Ma oggi il vero pericolo per il Pd è rappresentato dal dissanguamento dei suoi alleati, in particolare del principale, Nichi Vendola, ad opera di forze più radicali che lo accusano di essere rimasto imprigionato all’interno di un centrosinistra con un asse sbilanciato al centro. Il governatore pugliese, inizialmente, aveva accettato di dividere la scena con Antonio Di Pietro, in occasione della famosa foto di Vasto, in seguito era stato in grado di monopolizzarla, contribuendo a espungere da essa la figura dell’ex magistrato, divenuta scomoda. Nemmeno il tempo dei festeggiamenti ed ha dovuto assistere all’entrata in scena del pm Antonio Ingroia, che non ha accettato di fare il suo comprimario e, perfettamente in linea con la vocazione all’opposizione della sinistra, a sua volta, si è candidato a guidare l’ala “più orientale”.

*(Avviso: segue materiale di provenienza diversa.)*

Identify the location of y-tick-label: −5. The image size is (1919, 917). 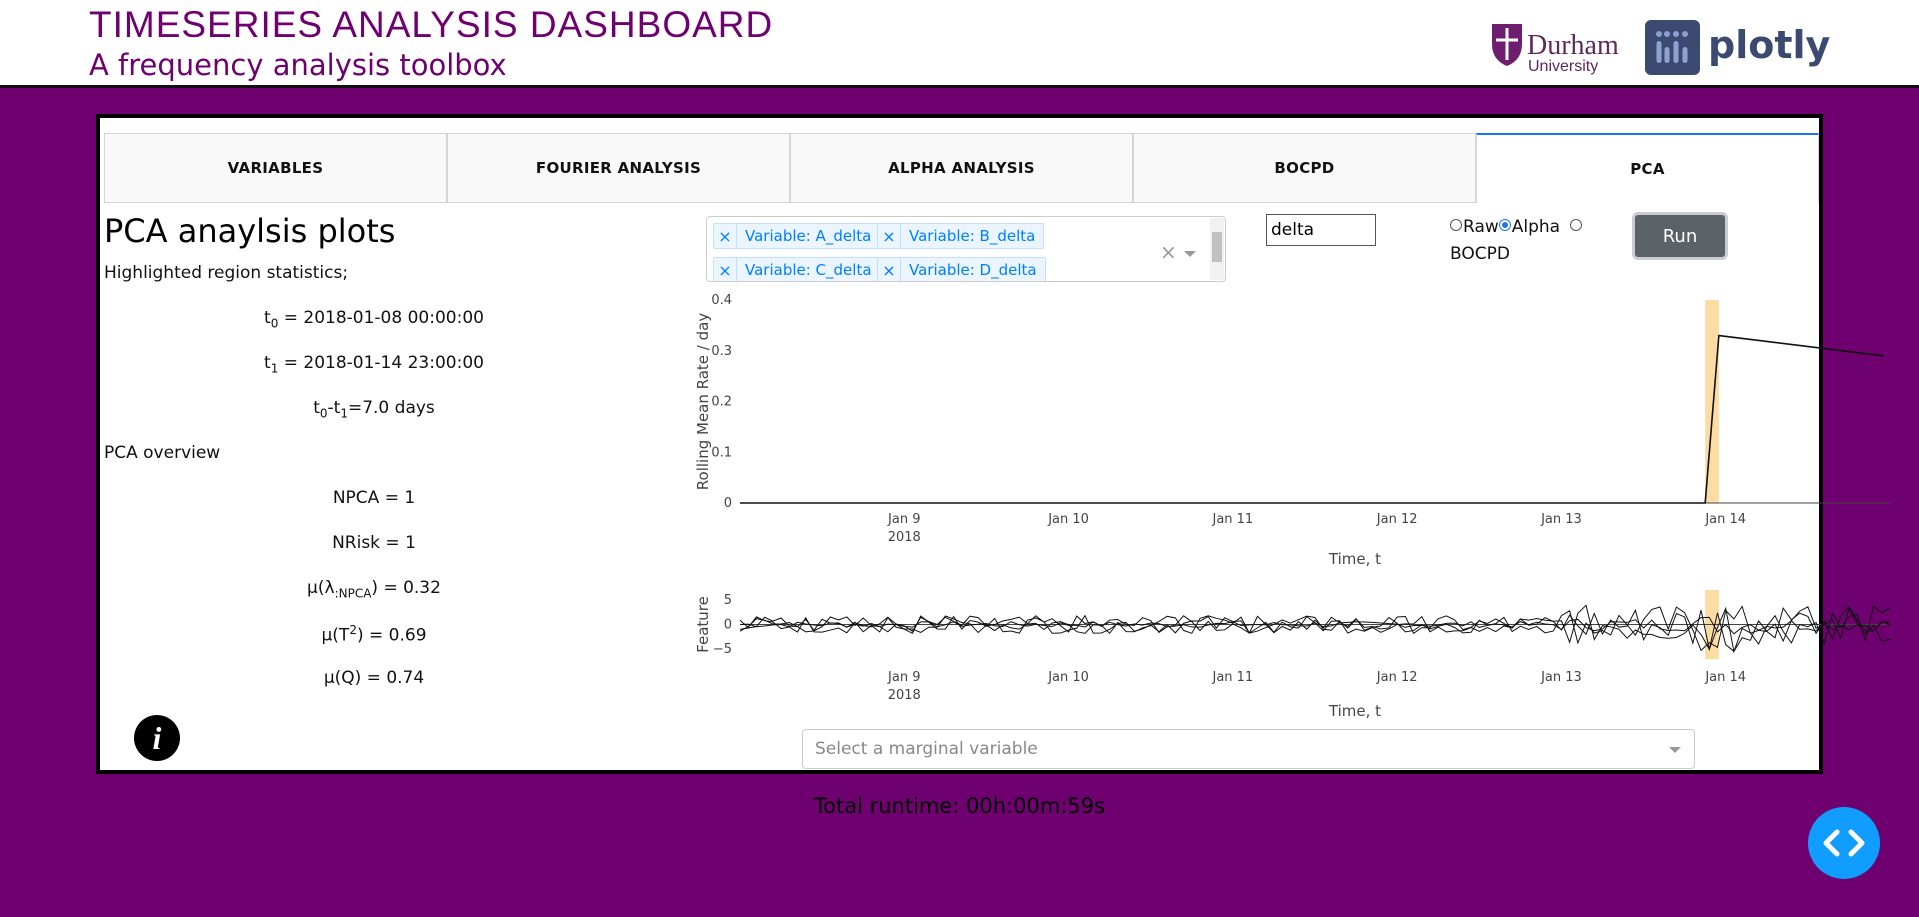
(722, 650).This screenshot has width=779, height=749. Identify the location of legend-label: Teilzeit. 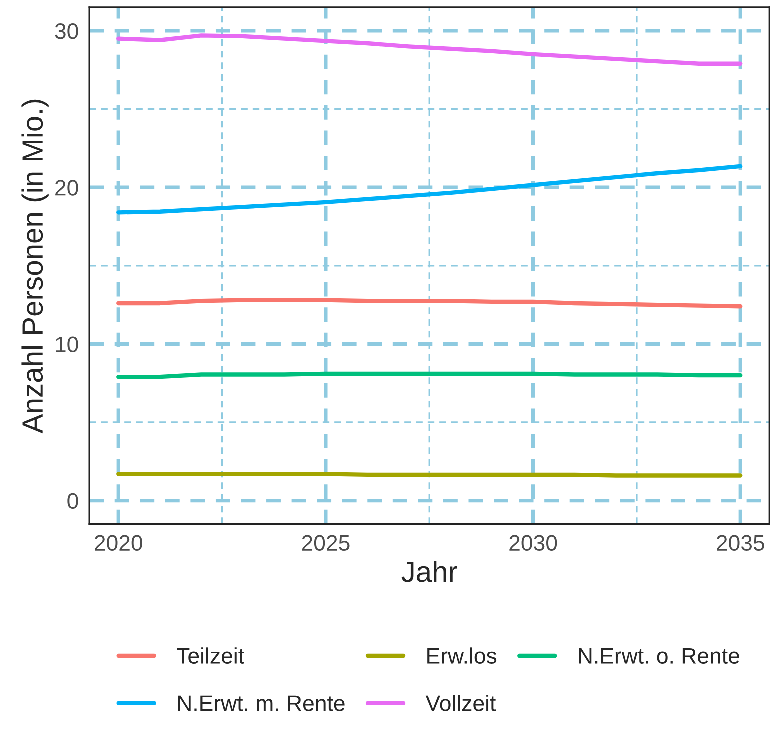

La carica rivoluzionaria di Vendola, che gli aveva consentito di conquistare la scena politica pugliese prima e nazionale dopo, si sta affievolendo. Carica rivoluzionaria che, oggi, risiede in Ingroia. In base agli ultimi sondaggi, le due forze di sinistra si equivalgono. Ovvio che uno sbilanciamento verso il centro della coalizione “Italia Bene Comune” finirebbe per danneggiare Vendola a beneficio di Ingroia, che infatti cavalca l’onda: “L’accordo tra Bersani e Monti? La sciagura più grossa che si potesse annunciare”.

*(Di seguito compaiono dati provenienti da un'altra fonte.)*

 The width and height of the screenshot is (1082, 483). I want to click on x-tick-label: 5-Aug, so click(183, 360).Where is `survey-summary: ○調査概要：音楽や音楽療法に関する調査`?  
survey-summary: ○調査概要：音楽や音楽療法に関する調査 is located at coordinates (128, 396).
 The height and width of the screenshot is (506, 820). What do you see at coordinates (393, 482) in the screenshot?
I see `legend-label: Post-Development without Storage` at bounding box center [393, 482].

Stessa sorte per il leader dell’ Udc, Pier Ferdinando Casini. Mai personaggio più distante ideologicamente da Vendola, eppure rischiano di condividere lo stesso destino, vittime del fuoco amico. Casini, invece, è rimasto schiacciato dalla sua stessa creatura, Mario Monti. Era stato proprio il leader dell’Udc che, assieme al presidente Napolitano, aveva inventato il governo dei tecnici, assecondando con eccessivo entusiasmo l’esperimento Monti. Ma in politica, si sa, non esistono le riconoscenze e contano solo le convenienze. Così oggi Monti ha tutta la convenienza di accrescere il suo spazio al centro. Il Professore ha finito, quindi, per cannibalizzare il partito di Casini, che rischia di fare la fine di Gianfranco Fini.

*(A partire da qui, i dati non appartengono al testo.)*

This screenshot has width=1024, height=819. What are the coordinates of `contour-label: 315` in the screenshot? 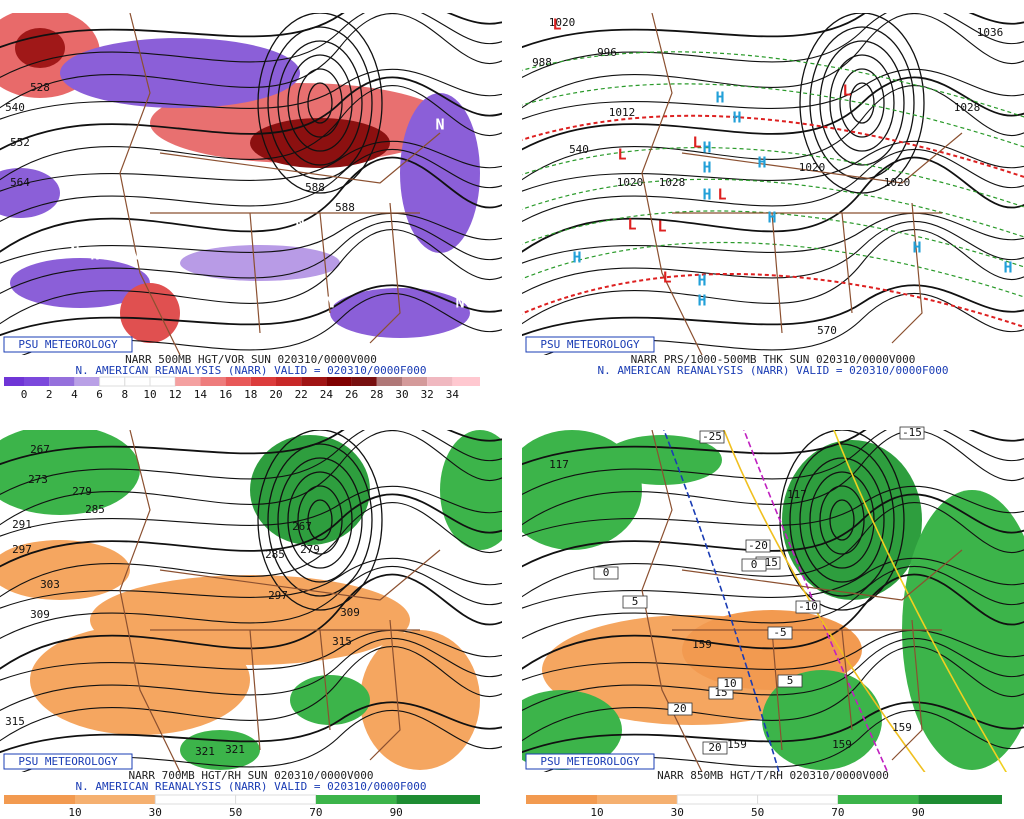 It's located at (15, 722).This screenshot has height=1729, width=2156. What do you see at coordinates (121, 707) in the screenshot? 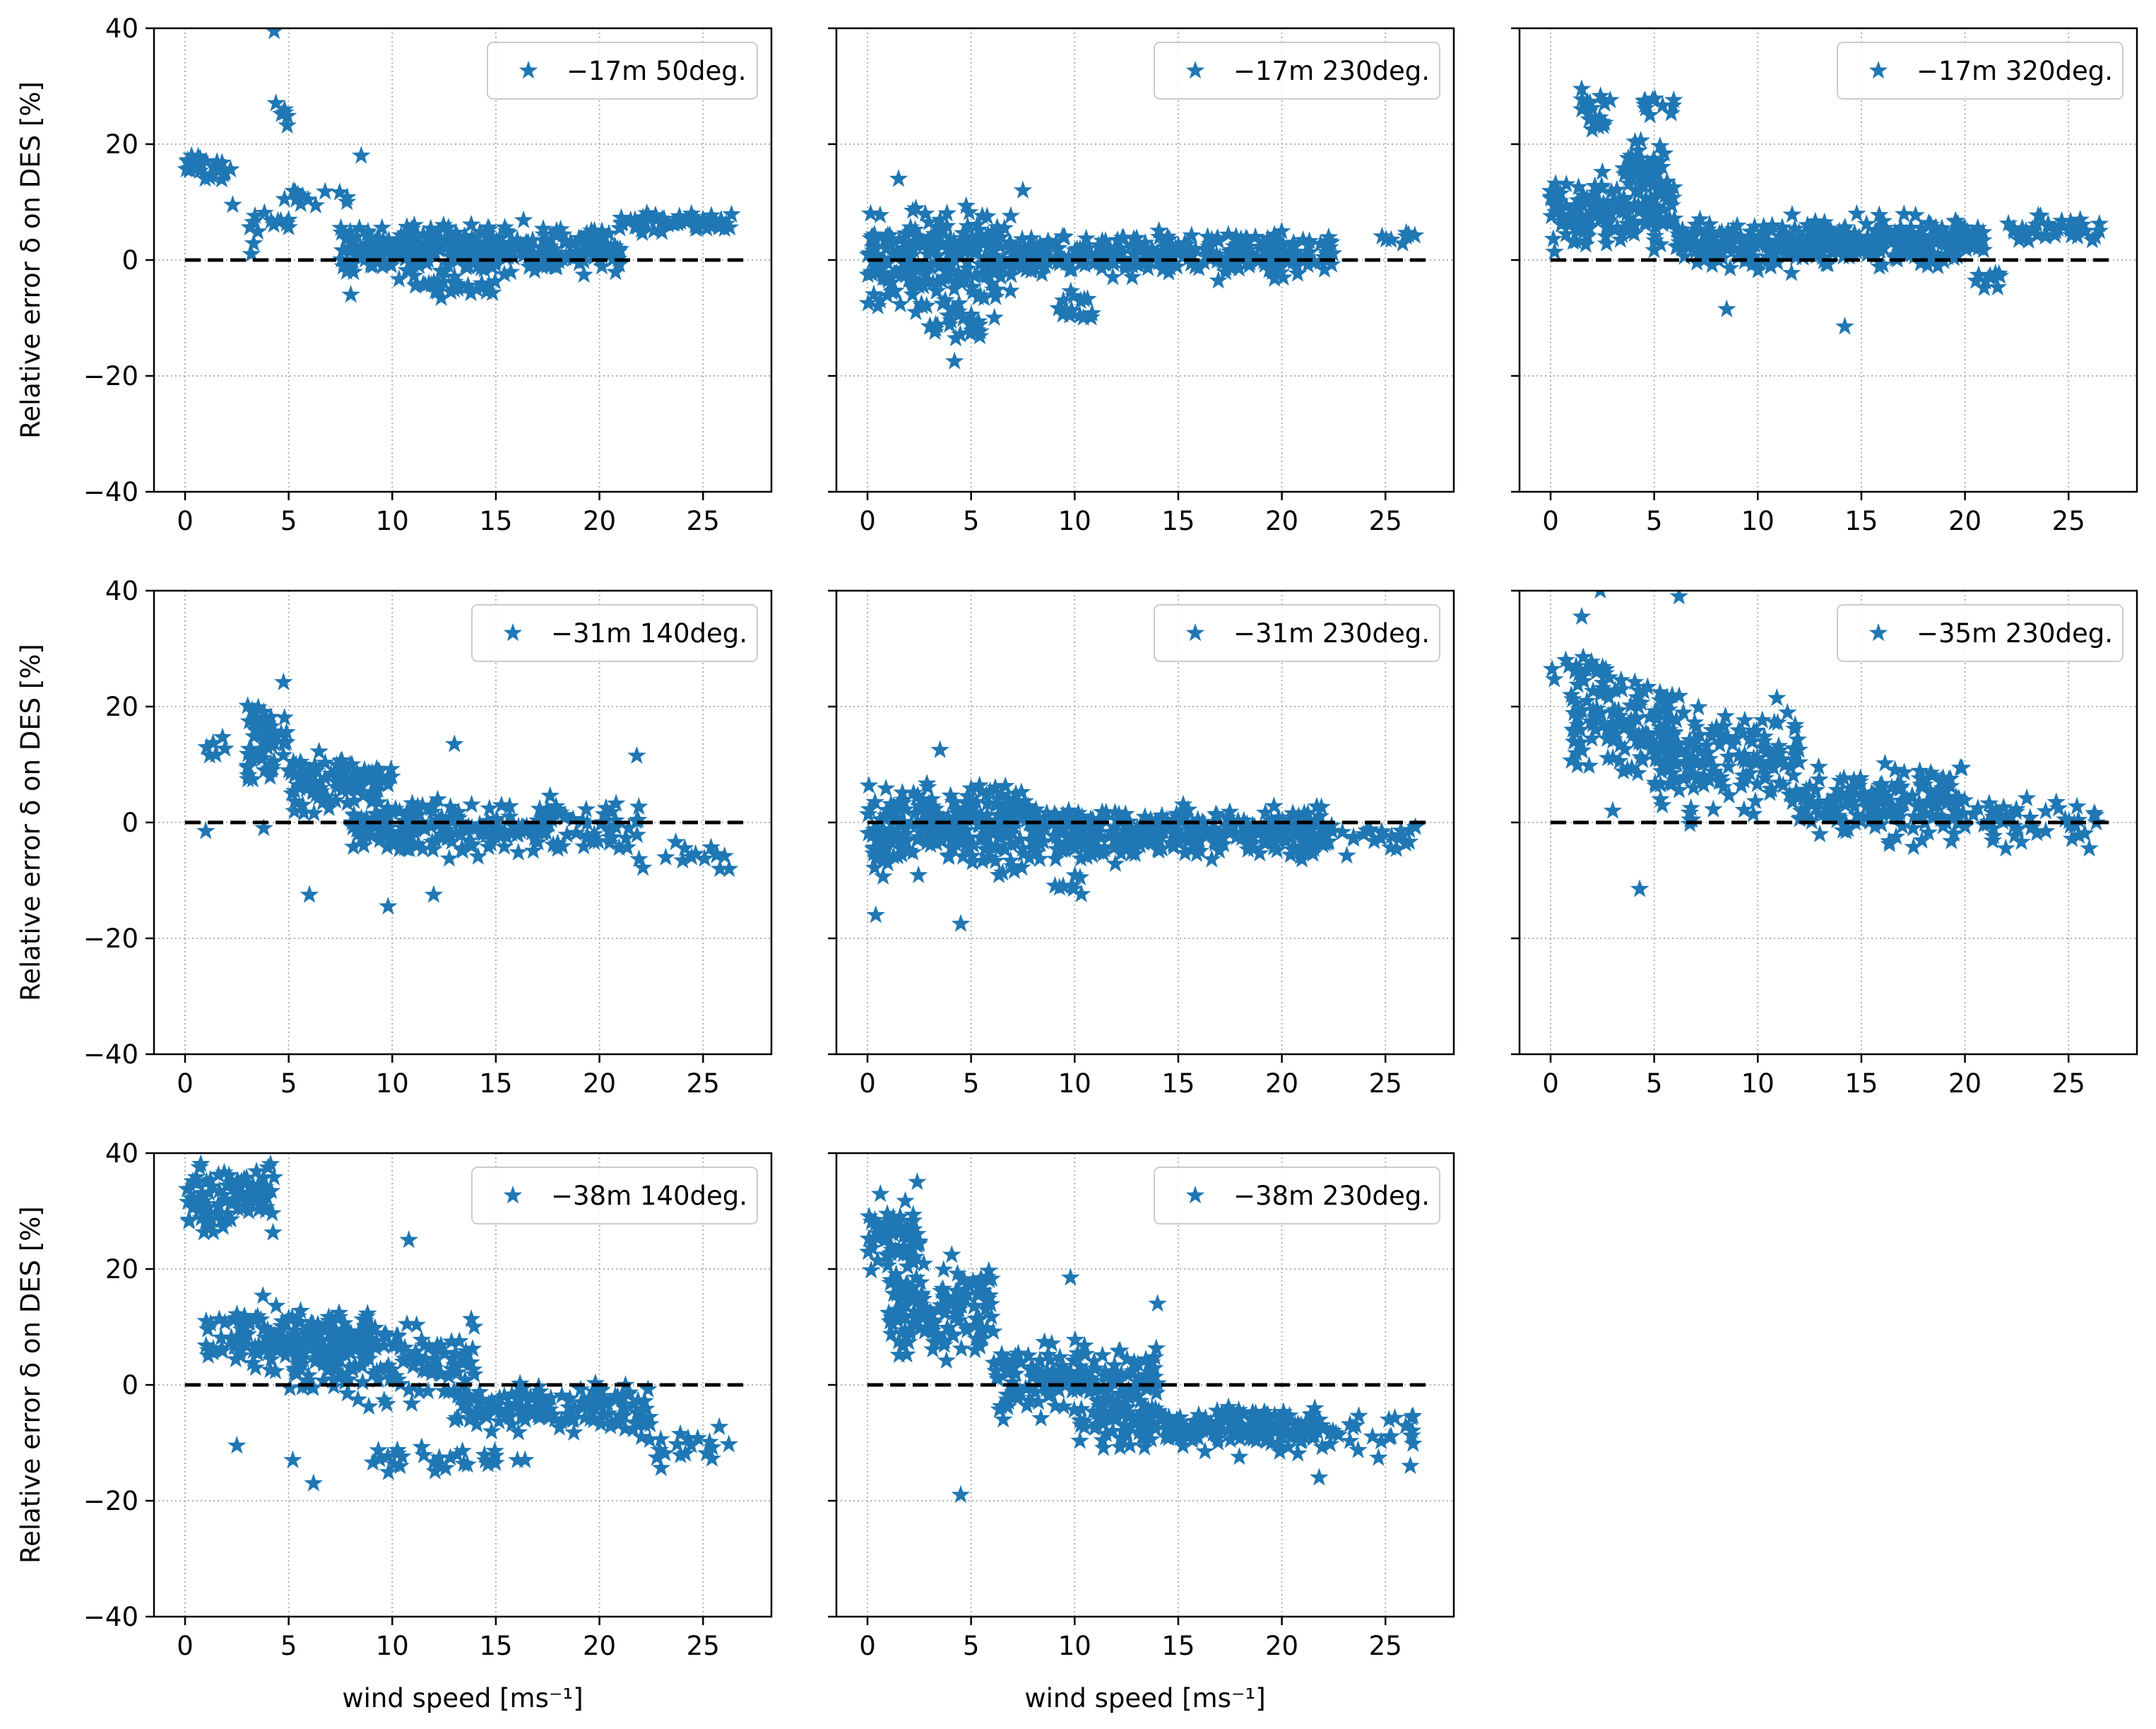
I see `y-tick-label: 20` at bounding box center [121, 707].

La differenziazione dei compiti tra soggetti di una stessa coalizione e dei relativi elettori, deve costituire una regola fondamentale di ogni campagna elettorale. Pertanto, né Monti, né Vendola, ma tanto meno Bersani, hanno da guadagnare nel progettare scenari, schemi, e probabili alleanze su cui è inutile questionare prima di conoscere i concreti rapporti di forza che verranno fuori dalle urne. Attenzione a preparare con eccessiva cura il giorno successivo alla vittoria, se quel giorno ancora non è arrivato.